Distributed Inference Options

• --role <single|master|worker>: Node role (default: single).
  • single: Runs the entire model locally.
  • master: Runs the first part of the model and manages the prompt/generation loop.
  • worker: Runs the subsequent parts of the model in a loop.
• --split <int>:
  • Master: Layer index where the model is split (Master runs 0 to split-1).
  • Worker: Layer index to start processing from.
• --end <int>: (Worker only) Layer index to stop processing at (exclusive). 0 = process until the last layer.
• --transport <tcp|udp|kernel>: Transport protocol (default: tcp).
• --host <ip>: Local interface to bind to (default: 0.0.0.0).
• --port <int>: Local port to listen on (default: 9999).
• --next-host <ip>: IP address of the next node in the ring (Required for distributed).
• --next-port <int>: Port of the next node in the ring (default: 9999).

Distributed Example (2 Nodes, split at layer 16)

Master Node (192.168.1.1):

./inference --role master --split 16 --next-host 192.168.1.2 --prompt "Once upon a time" model.bin

Worker Node (192.168.1.2):

./inference --role worker --split 16 --next-host 192.168.1.1 model.bin

8. Performance & Troubleshooting

Supported Models

LEAP is designed for Llama Architecture models.

• Supported: Llama 2, Llama 3, Llama 3.1, CodeLlama, TinyLlama.
• Key Features: Grouped Query Attention (GQA), RoPE, RMSNorm, SwiGLU.

Performance Tuning (OpenMP)

For maximum inference speed, ensure OpenMP threads are pinned to physical cores.

# Example for a 8-core CPU
export OMP_NUM_THREADS=8
export OMP_PROC_BIND=close
export OMP_PLACES=cores
./inference ...

Note: On hybrid CPUs (Intel 12th+ Gen), bind threads to P-cores for best results.

Troubleshooting

1. LibTorch ABI Error (std::__cxx11::basic_string)
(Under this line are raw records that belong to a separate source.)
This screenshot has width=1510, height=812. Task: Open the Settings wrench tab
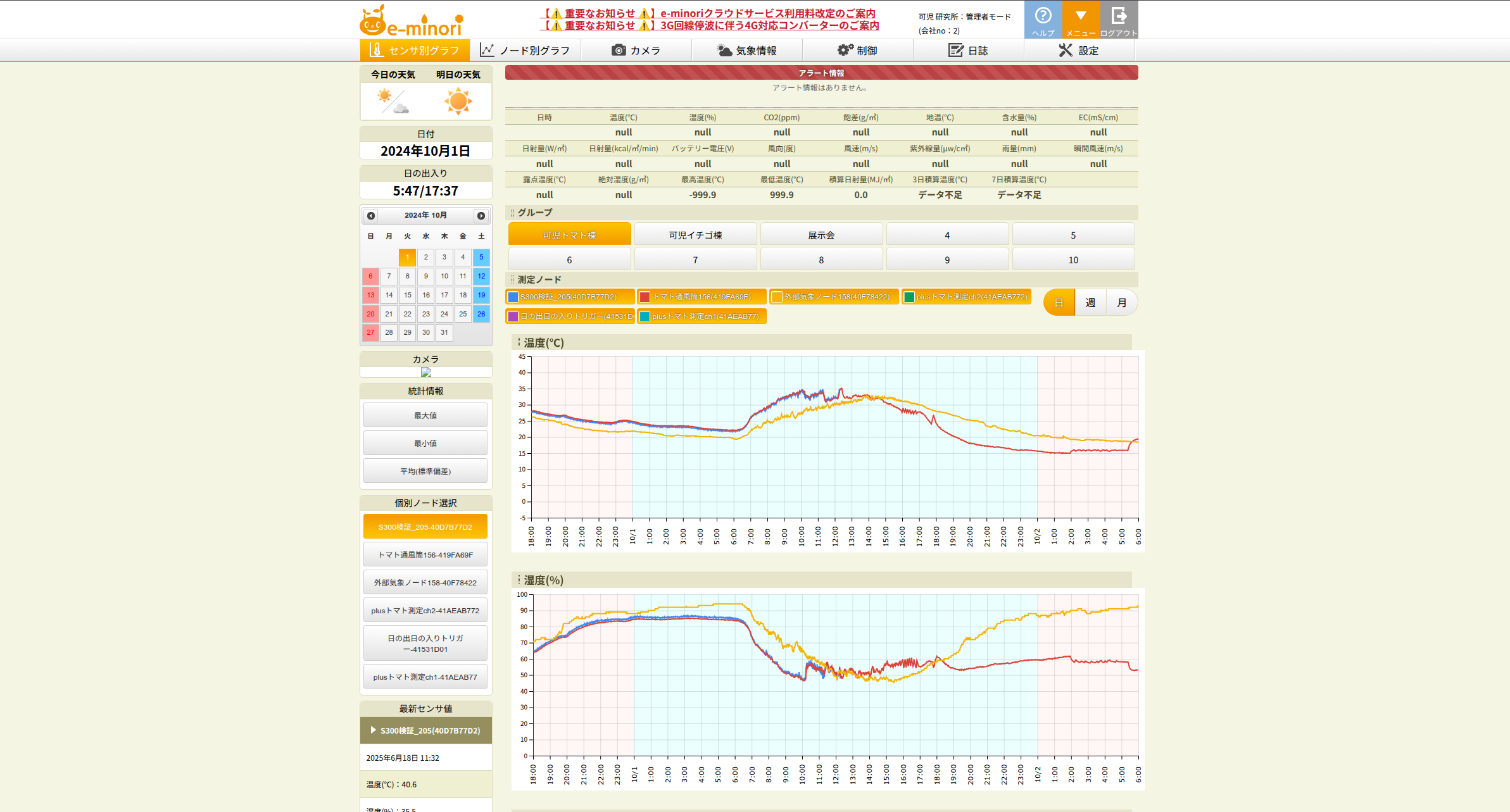pos(1079,51)
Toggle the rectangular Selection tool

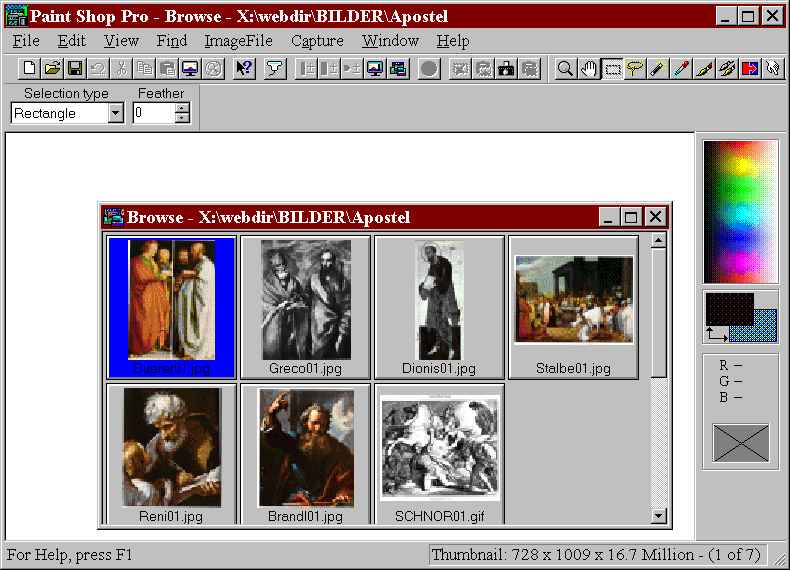click(x=612, y=69)
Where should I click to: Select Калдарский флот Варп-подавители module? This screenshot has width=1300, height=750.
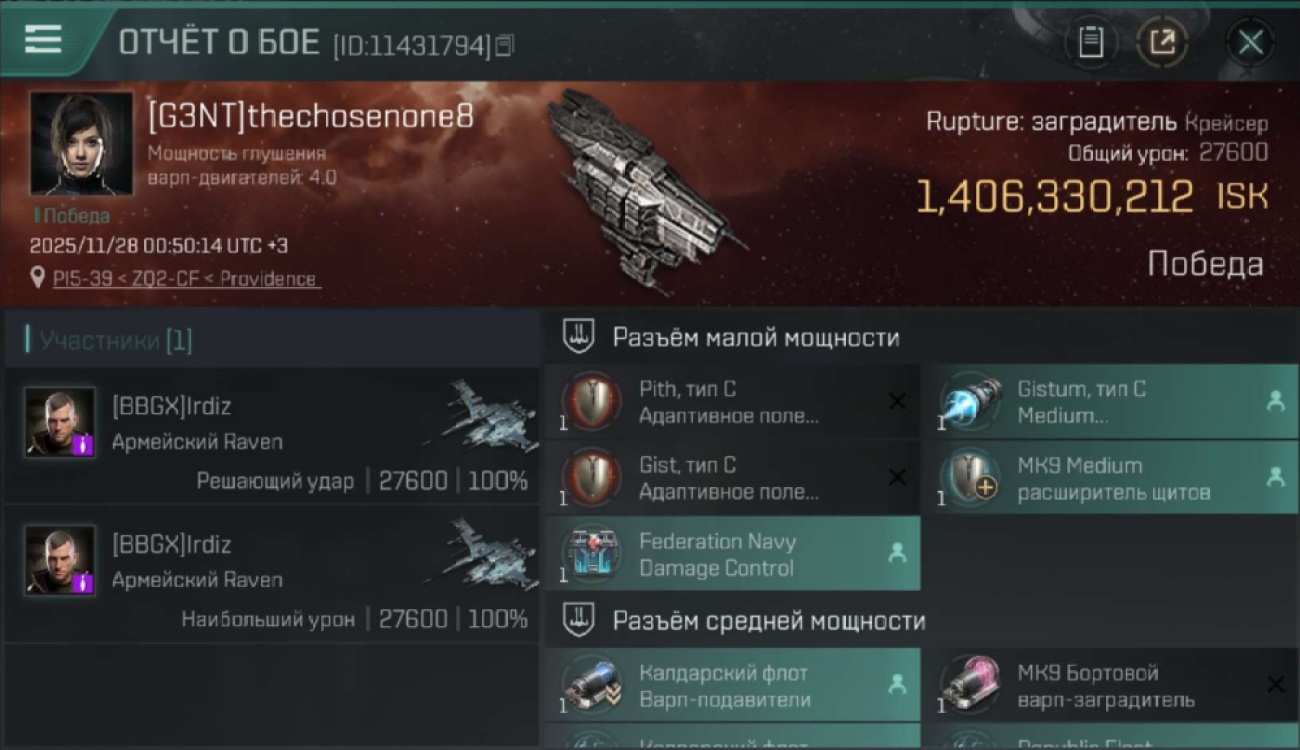click(x=733, y=686)
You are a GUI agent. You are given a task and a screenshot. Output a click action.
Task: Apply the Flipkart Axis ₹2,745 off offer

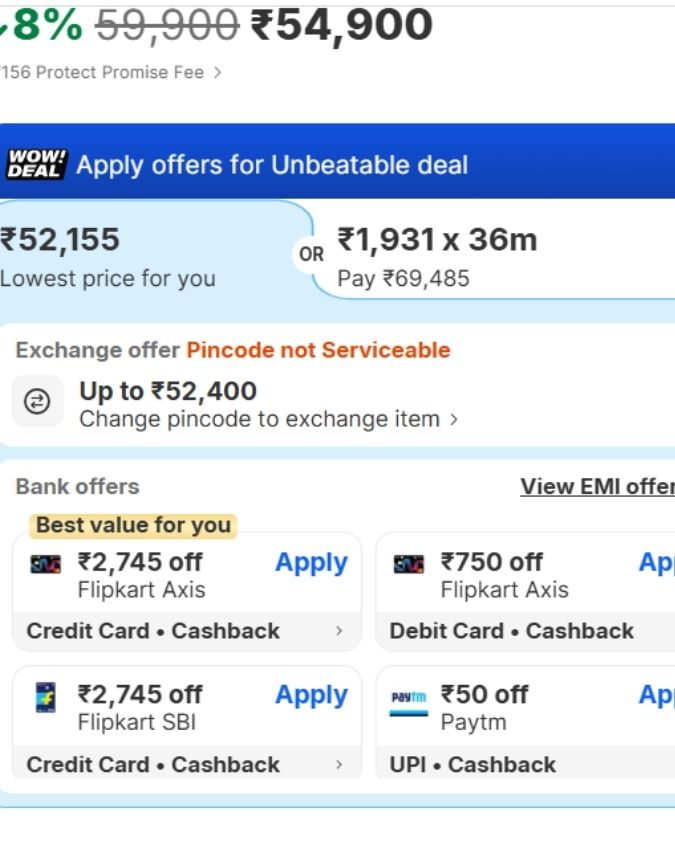click(311, 563)
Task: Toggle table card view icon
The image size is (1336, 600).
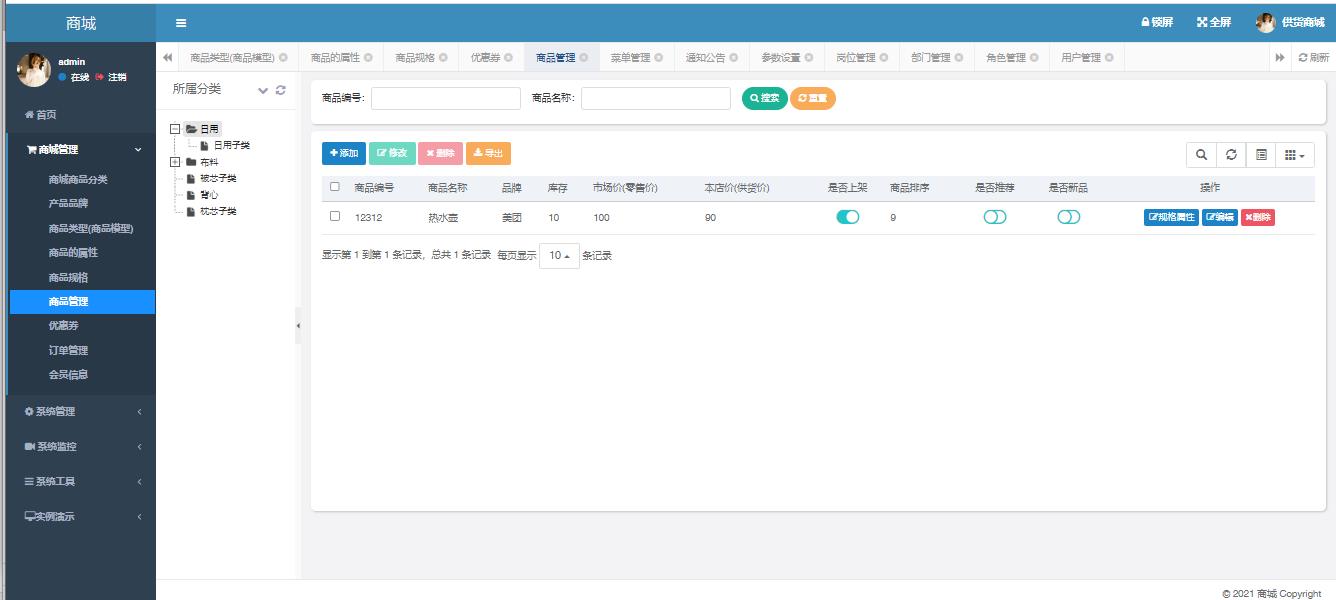Action: [x=1261, y=155]
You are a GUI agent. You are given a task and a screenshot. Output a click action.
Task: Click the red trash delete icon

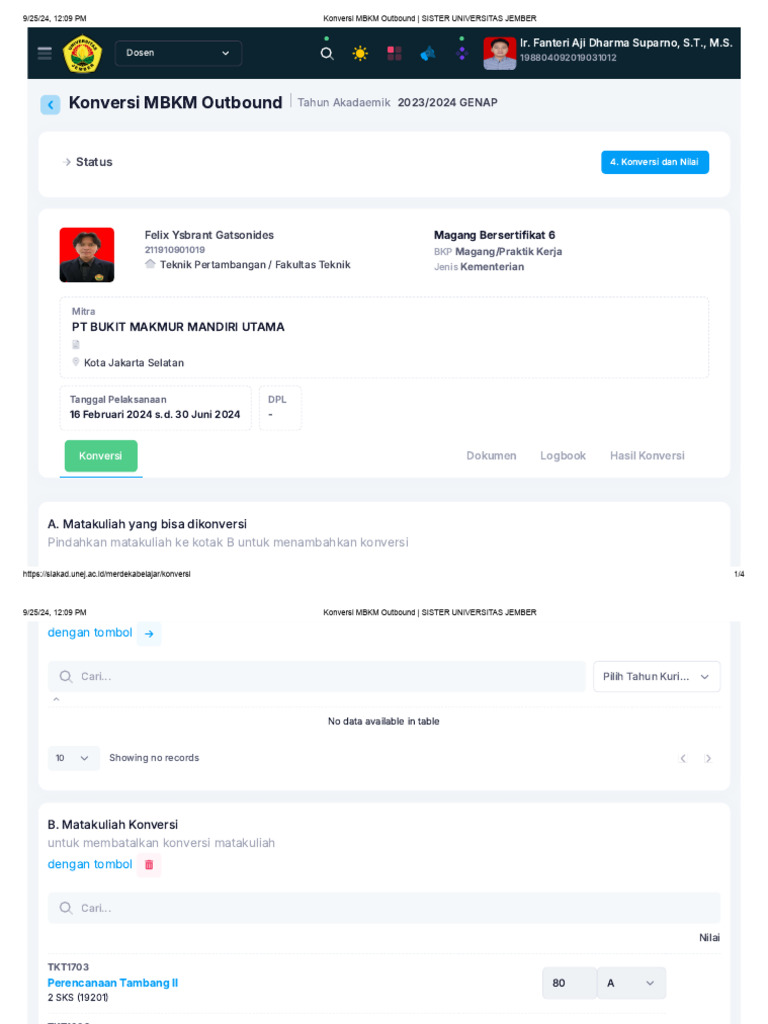(149, 865)
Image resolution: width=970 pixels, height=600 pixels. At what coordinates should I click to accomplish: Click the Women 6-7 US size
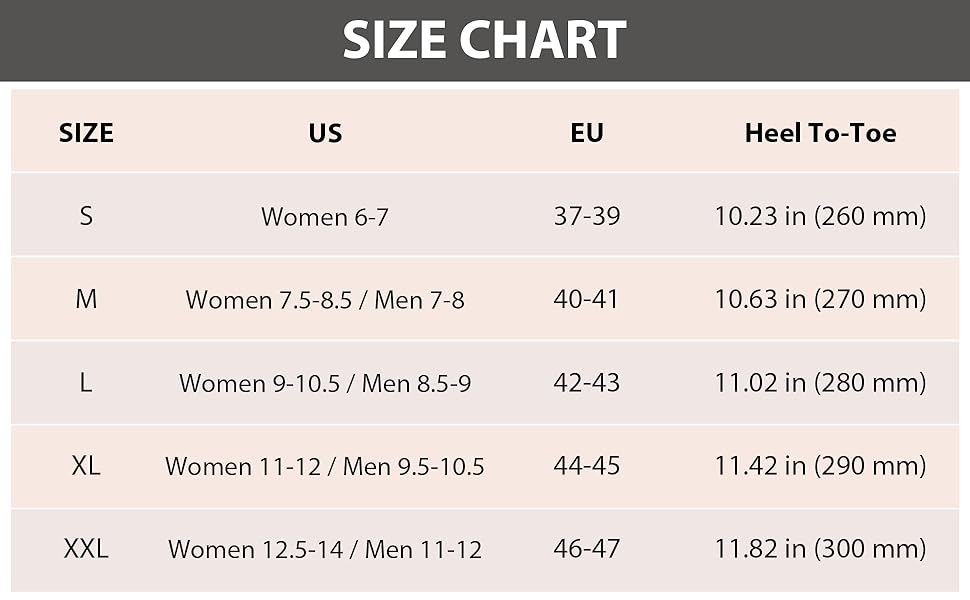[325, 216]
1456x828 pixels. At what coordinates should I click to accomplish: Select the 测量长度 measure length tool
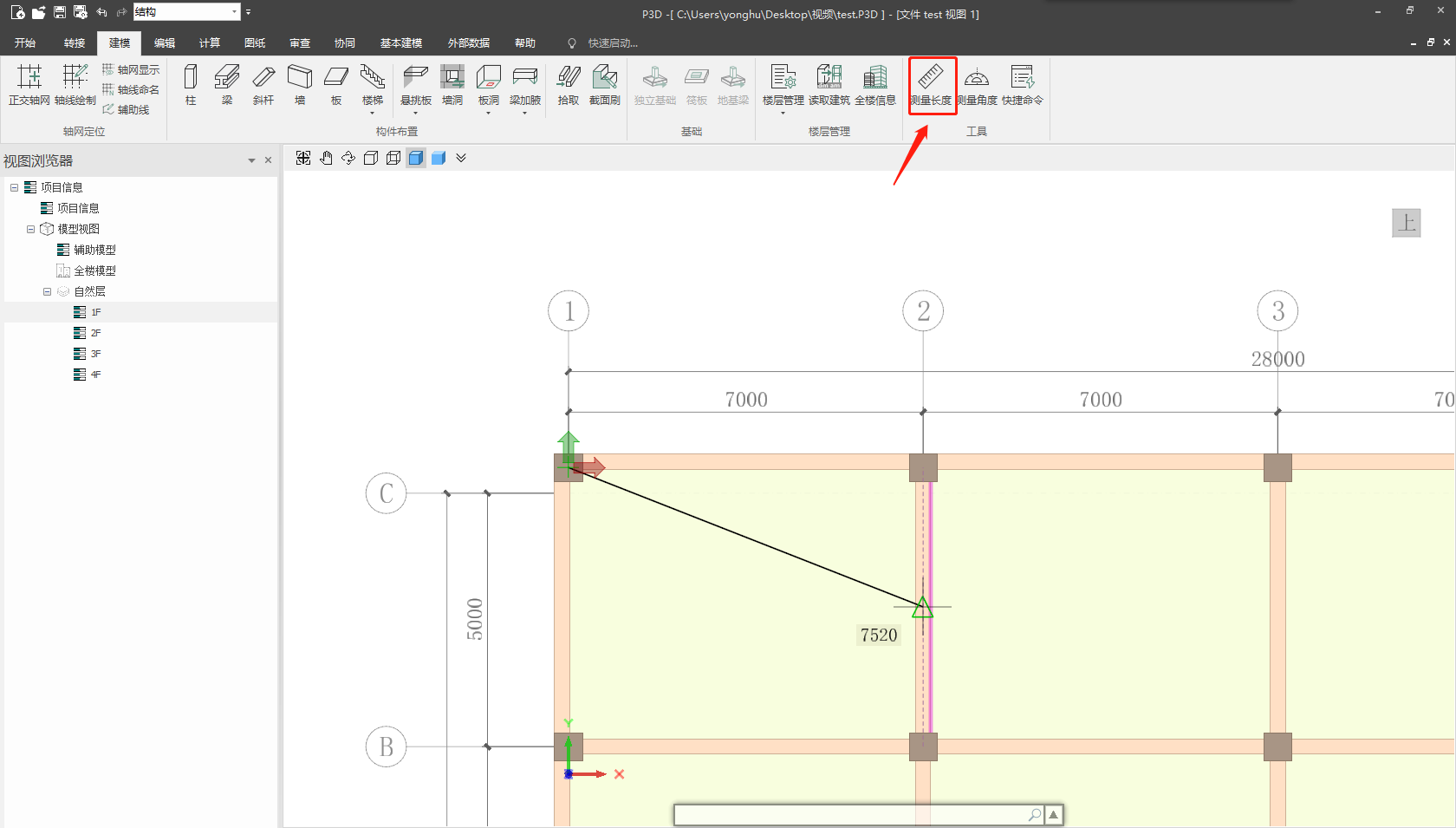click(931, 84)
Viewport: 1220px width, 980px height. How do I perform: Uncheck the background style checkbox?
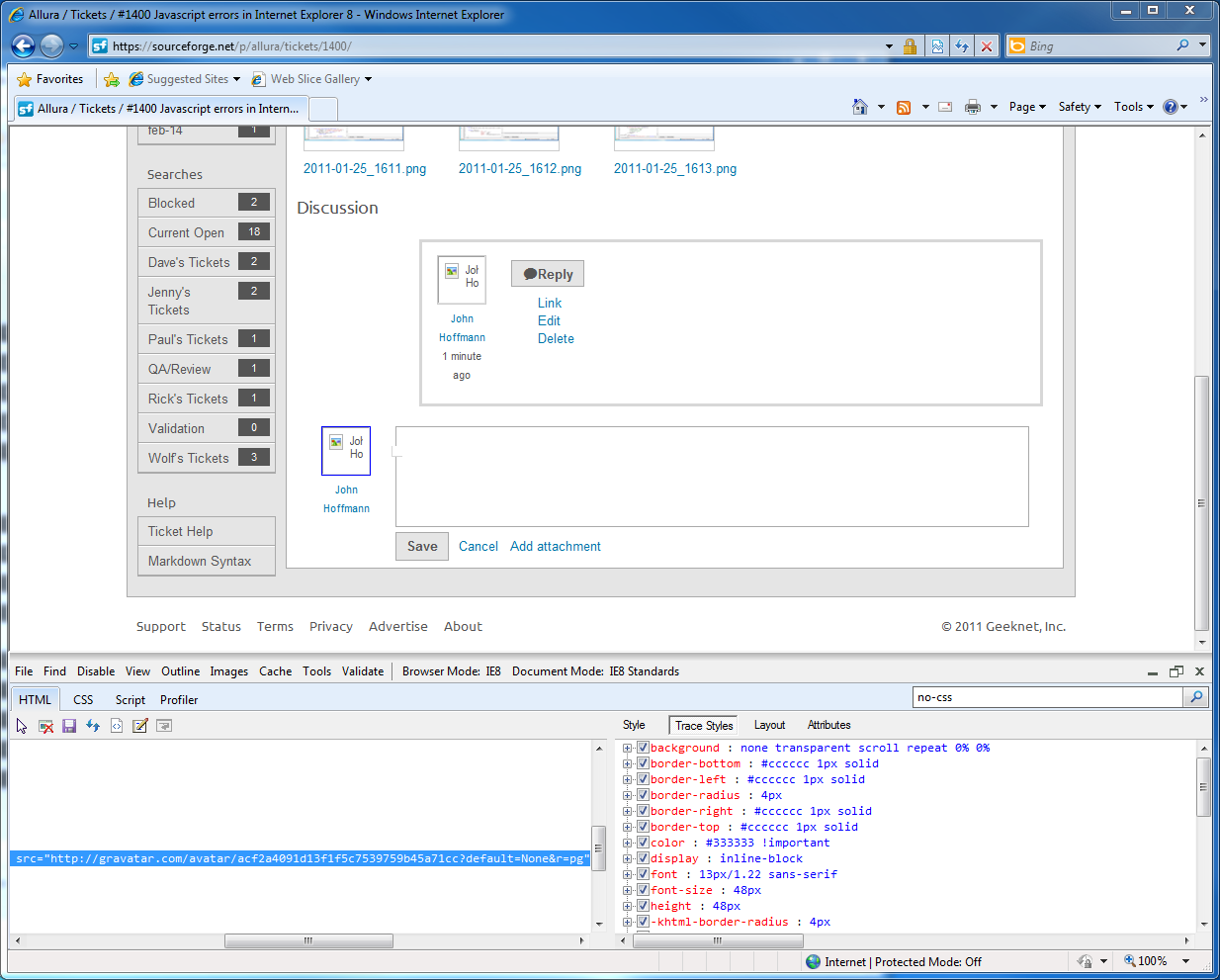coord(643,748)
Error: Linker errors complaining about std::string symbols. Fix: Ensure you downloaded the cxx11 ABI version of LibTorch. If you used pip install torch, this is usually handled automatically, but ensure your system GCC matches the one PyTorch was built with.

2. Kernel Module Load Failed

Error: insmod: ERROR: could not insert module ...: Operation not permitted Fix: Secure Boot may block unsigned modules. You must either sign the module or disable Secure Boot. Error: Exec format error Fix: The module was compiled for a different kernel version. Re-run make inside src/kernel/ or rebuild via CMake.

3. Network Unreachable (UDP/Kernel)

Fix: Check your firewall (ufw status, iptables). LEAP uses UDP ports (default 9999). Ensure ICMP isn't blocking path MTU discovery if you aren't using the kernel module (which handles fragmentation manually via chunks).